FIG 7.

Temporal expression of antiviral cytokines is quicker and more robust in CD8⁺ T cells with higher RNA stability. (A) Diagram of time course experiments. Cells were labeled with 4sU for 1-h segments after stimulation for 6.5 h with p24 peptide, and then the RNA was separated to measure the net transcription. The levels of total mRNA were predicted using a prestimulation total, net transcription over each hour-long time period, and the prestimulation decay rate.
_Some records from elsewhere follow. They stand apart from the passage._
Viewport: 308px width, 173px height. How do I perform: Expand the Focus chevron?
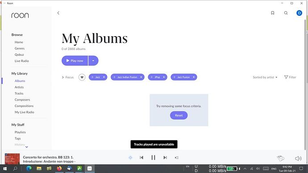pos(63,77)
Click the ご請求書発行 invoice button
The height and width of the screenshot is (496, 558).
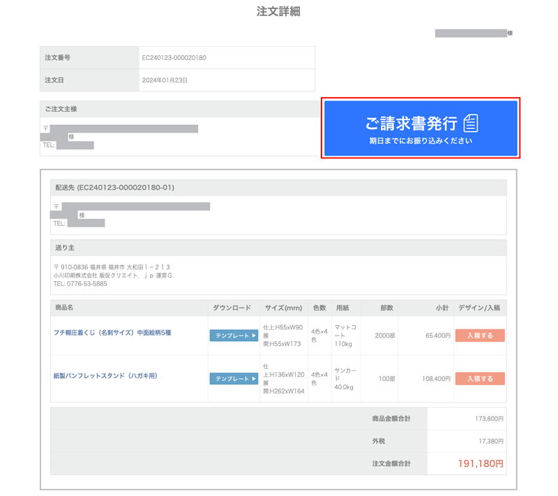pos(419,128)
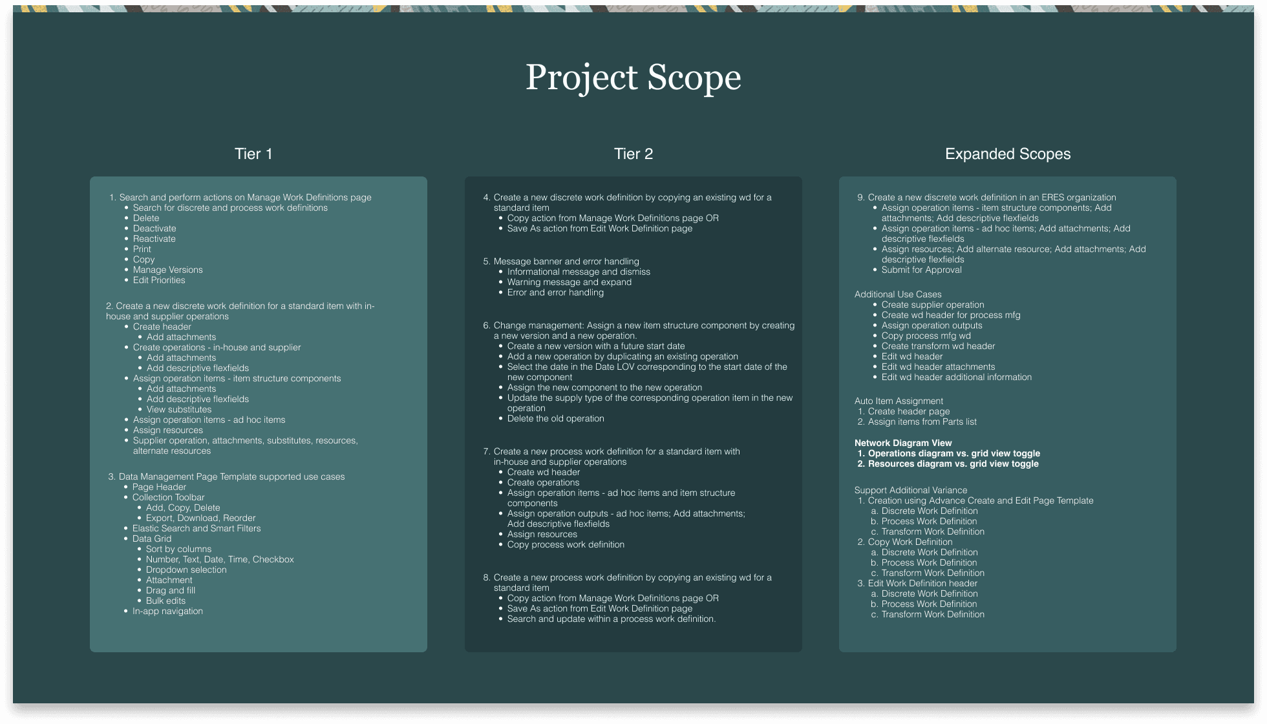Click the Project Scope title
This screenshot has height=724, width=1267.
[633, 78]
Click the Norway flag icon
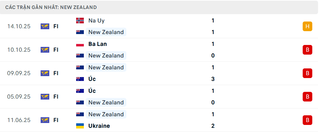Image resolution: width=319 pixels, height=132 pixels. pos(80,21)
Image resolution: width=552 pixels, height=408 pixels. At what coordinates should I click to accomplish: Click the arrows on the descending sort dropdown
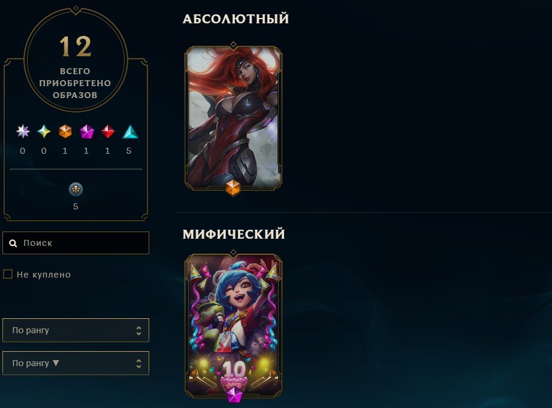[x=138, y=363]
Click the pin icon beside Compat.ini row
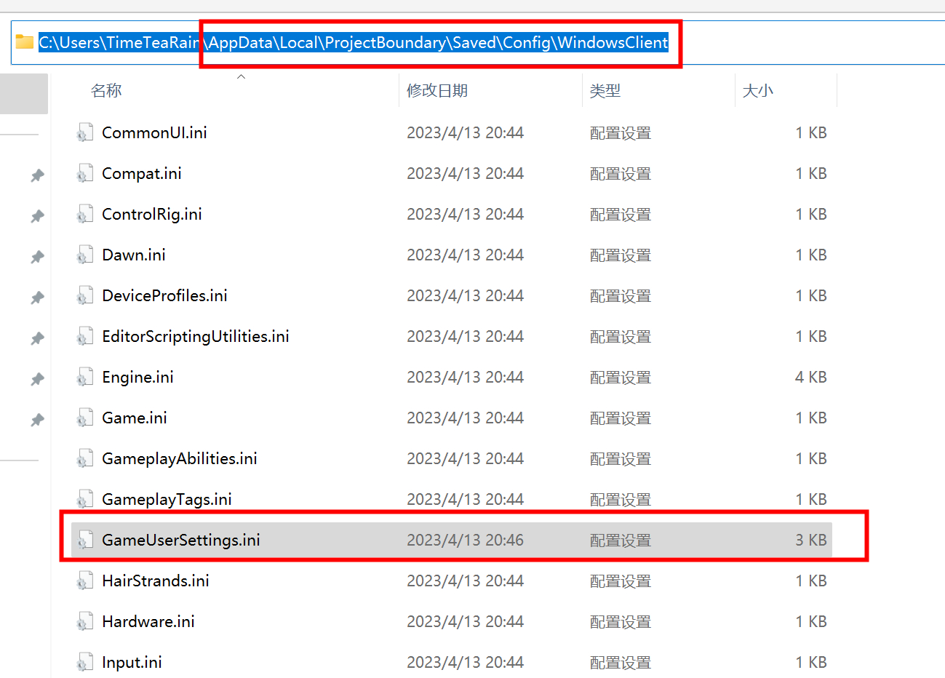The image size is (945, 678). click(x=37, y=175)

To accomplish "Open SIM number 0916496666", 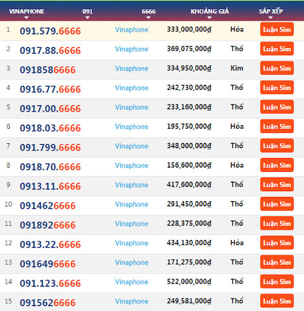I will coord(47,264).
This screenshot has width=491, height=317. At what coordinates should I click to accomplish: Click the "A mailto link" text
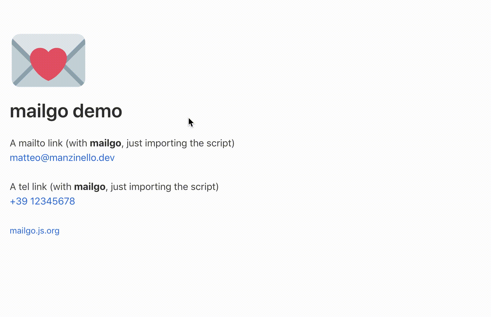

These predictions were then compared to observed total mRNA abundances. (B and C) For unchanged (RANTES) (B) or transcriptionally induced (TNFRSF9) (C) genes, the model (red lines) accurately predicted the observed levels of mRNA abundance (blue lines). (D to F) For IFN-γ (D), MIP-1α (E), and MIP-1β (F), however, the levels of total mRNA observed were much greater than a constant decay rate predicted. (G to K) We calculated optimized mRNA stabilities based on the observed mRNA totals using the following formula: DR_optimized = (T_{i − 1} + N_i − T_i)/−T_{i − 1}, where T_i is the measured total mRNA at time i and N_i is the measured net transcription at time i. The optimized stability of mRNA increased in coordination with increases in net transcription, so that mRNAs underwent a “peaked” stability response that correlated with the transcriptional induction. Error bars indicate standard error.